• _YOUR ASSIGNMENT_:
Output all of the records exactly, word for word.

• _Saved data entries_:
- Opening Delimiter -
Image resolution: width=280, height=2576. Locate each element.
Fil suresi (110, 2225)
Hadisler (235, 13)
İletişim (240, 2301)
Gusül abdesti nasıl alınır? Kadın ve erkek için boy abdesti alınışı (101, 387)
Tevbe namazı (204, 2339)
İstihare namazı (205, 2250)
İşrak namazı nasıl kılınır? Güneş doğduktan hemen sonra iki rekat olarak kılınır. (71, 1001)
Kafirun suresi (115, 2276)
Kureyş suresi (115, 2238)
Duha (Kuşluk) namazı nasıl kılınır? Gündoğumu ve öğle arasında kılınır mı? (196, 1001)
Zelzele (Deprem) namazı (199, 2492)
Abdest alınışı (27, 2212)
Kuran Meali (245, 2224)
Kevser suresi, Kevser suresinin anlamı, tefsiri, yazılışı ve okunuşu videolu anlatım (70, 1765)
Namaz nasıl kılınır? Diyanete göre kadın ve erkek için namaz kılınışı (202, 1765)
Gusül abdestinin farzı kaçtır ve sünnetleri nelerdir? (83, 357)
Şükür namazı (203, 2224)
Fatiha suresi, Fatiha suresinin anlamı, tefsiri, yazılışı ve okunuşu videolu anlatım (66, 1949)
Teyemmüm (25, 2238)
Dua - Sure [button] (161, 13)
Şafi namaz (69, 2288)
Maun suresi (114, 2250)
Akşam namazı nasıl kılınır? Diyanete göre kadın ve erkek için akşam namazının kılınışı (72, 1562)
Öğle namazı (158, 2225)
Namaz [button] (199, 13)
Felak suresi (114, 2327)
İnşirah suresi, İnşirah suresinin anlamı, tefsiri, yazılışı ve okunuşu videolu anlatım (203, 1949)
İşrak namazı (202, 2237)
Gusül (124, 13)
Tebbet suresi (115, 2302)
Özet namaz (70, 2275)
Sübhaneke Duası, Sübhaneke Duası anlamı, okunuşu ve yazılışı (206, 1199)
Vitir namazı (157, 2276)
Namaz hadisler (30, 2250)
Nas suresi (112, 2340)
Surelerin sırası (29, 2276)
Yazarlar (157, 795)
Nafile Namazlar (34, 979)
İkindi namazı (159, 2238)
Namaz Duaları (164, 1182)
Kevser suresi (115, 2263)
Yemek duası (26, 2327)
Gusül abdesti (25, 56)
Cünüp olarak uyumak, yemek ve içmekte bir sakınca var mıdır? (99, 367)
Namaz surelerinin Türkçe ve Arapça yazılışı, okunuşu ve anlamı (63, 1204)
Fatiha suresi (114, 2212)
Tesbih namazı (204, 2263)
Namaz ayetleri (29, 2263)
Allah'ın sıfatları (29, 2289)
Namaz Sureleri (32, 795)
- Closing Delimiter -
• _SOLUTION TO THIS TASK_:
Image resolution: width=280, height=2576. Locate each element.
Fil suresi (110, 2225)
Hadisler (235, 13)
İletişim (240, 2301)
Gusül abdesti nasıl alınır? Kadın ve erkek için boy abdesti alınışı (101, 387)
Tevbe namazı (204, 2339)
İstihare namazı (205, 2250)
İşrak namazı nasıl kılınır? Güneş doğduktan hemen sonra iki rekat olarak kılınır. (71, 1001)
Kafirun suresi (115, 2276)
Kureyş suresi (115, 2238)
Duha (Kuşluk) namazı nasıl kılınır? Gündoğumu ve öğle arasında kılınır mı? (196, 1001)
Zelzele (Deprem) namazı (199, 2492)
Abdest alınışı (27, 2212)
Kuran Meali (245, 2224)
Kevser suresi, Kevser suresinin anlamı, tefsiri, yazılışı ve okunuşu videolu anlatım (70, 1765)
Namaz nasıl kılınır? Diyanete göre kadın ve erkek için namaz kılınışı (202, 1765)
Gusül abdestinin farzı kaçtır ve sünnetleri nelerdir? (83, 357)
Şükür namazı (203, 2224)
Fatiha suresi, Fatiha suresinin anlamı, tefsiri, yazılışı ve okunuşu videolu anlatım (66, 1949)
Teyemmüm (25, 2238)
Dua - Sure [button] (161, 13)
Şafi namaz (69, 2288)
Maun suresi (114, 2250)
Akşam namazı nasıl kılınır? Diyanete göre kadın ve erkek için akşam namazının kılınışı (72, 1562)
Öğle namazı (158, 2225)
Namaz [button] (199, 13)
Felak suresi (114, 2327)
İnşirah suresi, İnşirah suresinin anlamı, tefsiri, yazılışı ve okunuşu videolu anlatım (203, 1949)
İşrak namazı (202, 2237)
Gusül (124, 13)
Tebbet suresi (115, 2302)
Özet namaz (70, 2275)
Sübhaneke Duası, Sübhaneke Duası anlamı, okunuşu ve yazılışı (206, 1199)
Vitir namazı (157, 2276)
Namaz hadisler (30, 2250)
Nas suresi (112, 2340)
Surelerin sırası (29, 2276)
Yazarlar (157, 795)
Nafile Namazlar (34, 979)
İkindi namazı (159, 2238)
Namaz Duaları (164, 1182)
Kevser suresi (115, 2263)
Yemek duası (26, 2327)
Gusül abdesti (25, 56)
Cünüp olarak uyumak, yemek ve içmekte bir sakınca var mıdır? (99, 367)
Namaz surelerinin Türkçe ve Arapça yazılışı, okunuşu ve anlamı (63, 1204)
Fatiha suresi (114, 2212)
Tesbih namazı (204, 2263)
Namaz ayetleri (29, 2263)
Allah'ın sıfatları (29, 2289)
Namaz Sureleri (32, 795)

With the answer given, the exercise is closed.